Tasks and exercises:
[a] Retype the passage of the melanoma story from "Six months passed." up to and including "will be well.", keeping every word and mark the same.
[b] Extend the melanoma story past its last sentence, picking up right where it stops.

Document segment:
***
This week it’s a very personal story of a close family member that has struggled with the BIG C and the effect it has had on her life.

Growing up in the eighties in Durban was a wonderful time. Warm water beaches, great summers and an outdoor lifestyle not interrupted by excesses of television or the Internet made for a wonderful upbringing.

What no-one told us was that beautiful warm sun was also potentially very dangerous. Summers were spent trying to get that “ultimate sun tan” and who remembers the crazy days we used baby oil to promote the “burn”.

As with everything in life there is always a piper who needs to be paid and, in this case, it was the diagnosis of malignant cells in Yvette (name has been changed for obvious reasons).

What made it even worse was that the cells were on her face. What started off as a sun spot or brown freckle, slowly grew until eventually it had to be seen to. An operation soon followed with the instruction that they would look at it again in six months and decide then if any cosmetic surgery was required to hide the large Y shaped scar.

Six months passed.

It came back….and worse than before. There was an additional spot on her forehead which grew rapidly until it could no longer be hidden or avoided.

Fear is a terrible thing but mostly because it paralyses us. Sometimes we imagine that it will go away or that a simpler treatment will work and magically all will be well.

But life is not like that. It got bigger and bigger until this was an urgent situation. Life also has a strange sense of humour, and at a key moment, her company retrenched all the staff so suddenly there was no medical aid and money was in short supply.

A visit to a prominent plastic surgeon was not good news. The operation was a big one. Probably three to five hours. The melanoma on her cheek required a two-centimetre resection which meant in effect that the cheek would be removed let alone the enormous lesion on her forehead which had by now started penetrating the bone.
***
Record excerpts:
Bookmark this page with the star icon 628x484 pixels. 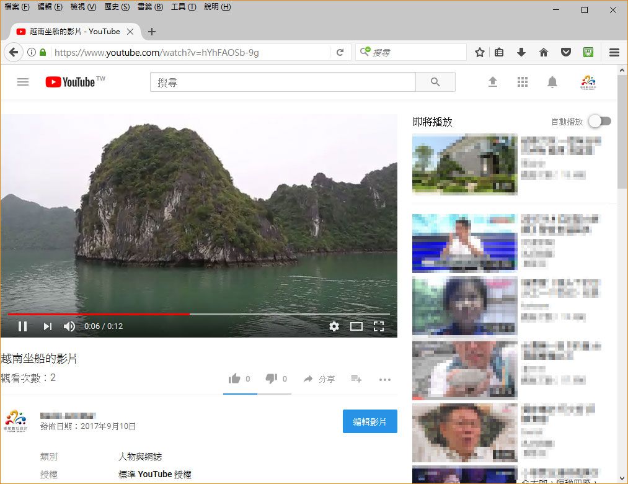click(x=479, y=53)
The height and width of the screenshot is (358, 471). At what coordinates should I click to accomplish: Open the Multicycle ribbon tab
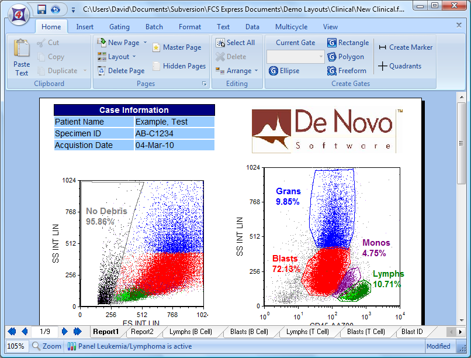tap(291, 27)
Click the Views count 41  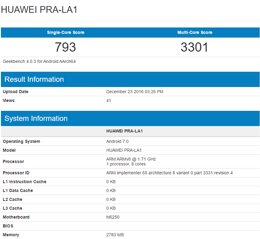point(109,101)
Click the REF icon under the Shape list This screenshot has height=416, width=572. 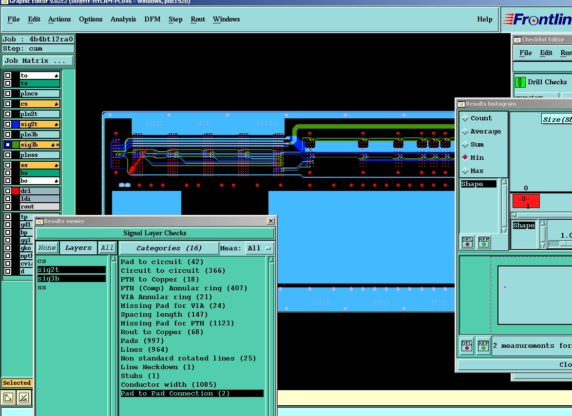pos(484,242)
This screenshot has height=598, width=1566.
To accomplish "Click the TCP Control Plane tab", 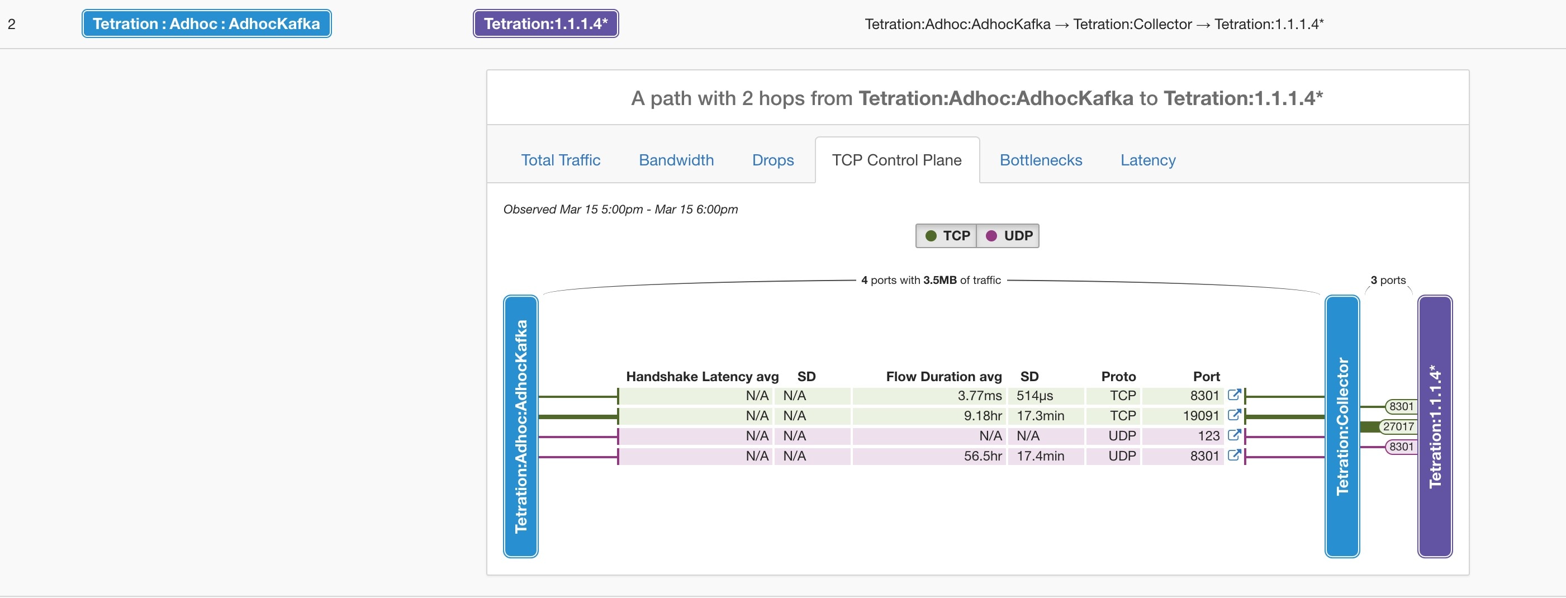I will (x=896, y=160).
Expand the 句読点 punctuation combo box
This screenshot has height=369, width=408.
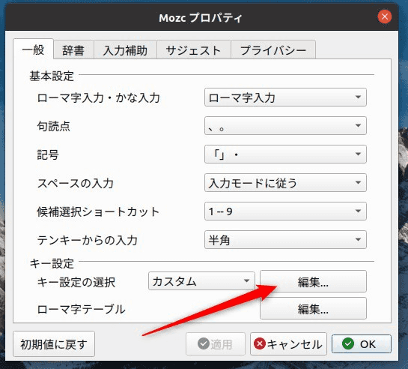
***
Written answers:
[a]
Six months passed.

It came back….and worse than before. There was an additional spot on her forehead which grew rapidly until it could no longer be hidden or avoided.

Fear is a terrible thing but mostly because it paralyses us. Sometimes we imagine that it will go away or that a simpler treatment will work and magically all will be well.

[b]
They could try fix it, but the cost was at least R150 000 and that money was no longer there. What do you do. It’s serious, life threatening but you just don’t have the money.

That was when Yvette went to Groote Schuur.

Yes, it’s not as pretty as a private hospital and yes, they don’t serve wine and satellite television, but Groote Schuur is staffed by some of the most amazing people in our city.

Throughout the process, kind, well trained and thoughtful staff, walked her through the process.

The massive resection of her cheek was redesigned by a plastic surgeon who realised that to remove a woman’s whole cheek had massive ramifications and the malignancy was cut out carefully.

She asked me, no begged me to write this. To tell the people that there are human beings doing the best that they can, who care for the people they treat and are incredibly competent at what they do.

Yvette had only praise and gratitude for the wonderful people of Groote Schuur who have probably saved her life.

Oh and the cost of all of this? Less than R1000.

Let’s give credit where credit is due.